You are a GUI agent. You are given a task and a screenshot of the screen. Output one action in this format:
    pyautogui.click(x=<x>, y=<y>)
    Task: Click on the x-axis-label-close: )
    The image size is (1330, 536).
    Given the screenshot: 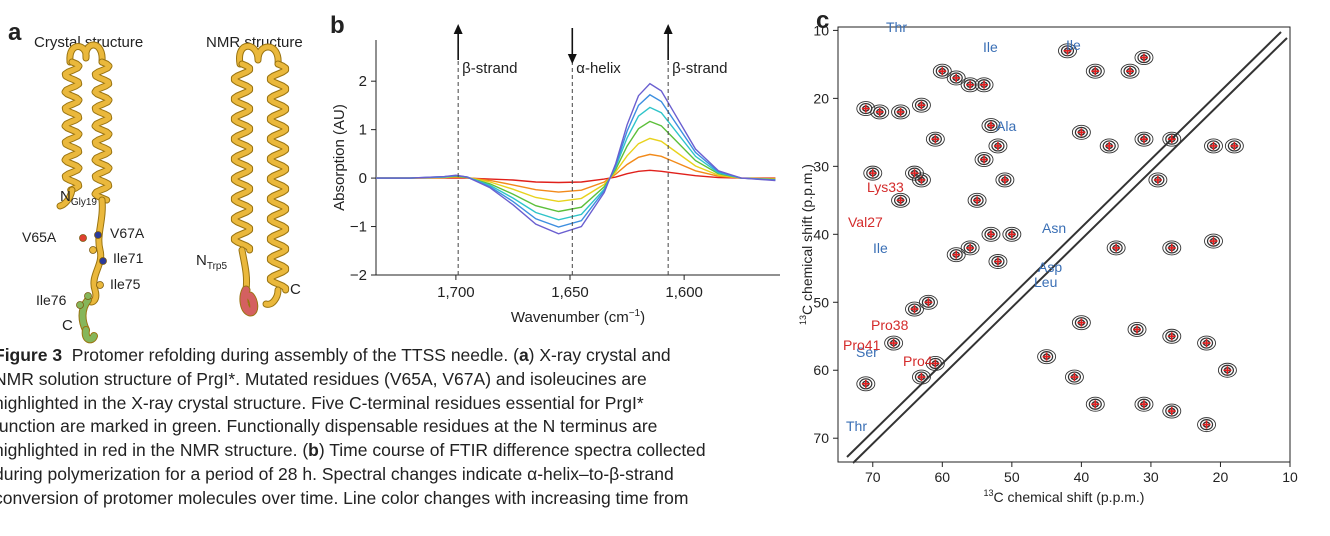 What is the action you would take?
    pyautogui.click(x=642, y=318)
    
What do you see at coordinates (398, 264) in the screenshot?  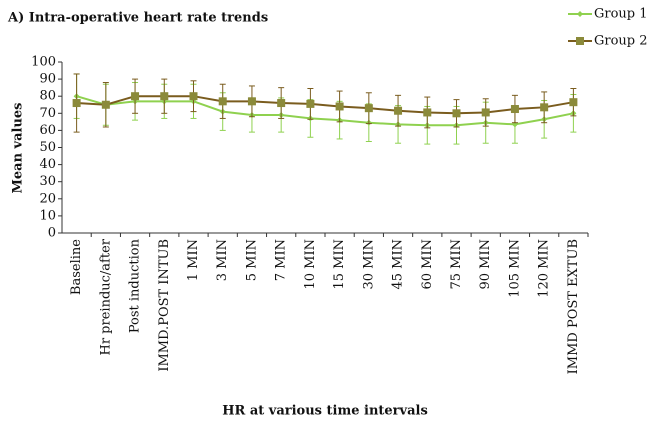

---*---

What to work on - Copy out the items word for word, from their first line through the line containing "The image size is (1330, 536).".

Expected answer -
You are a GUI agent. You are given a task and a screenshot of the screen. Output one action in this format:
    pyautogui.click(x=<x>, y=<y>)
    Task: Click on the x-axis-label-close: )
    The image size is (1330, 536).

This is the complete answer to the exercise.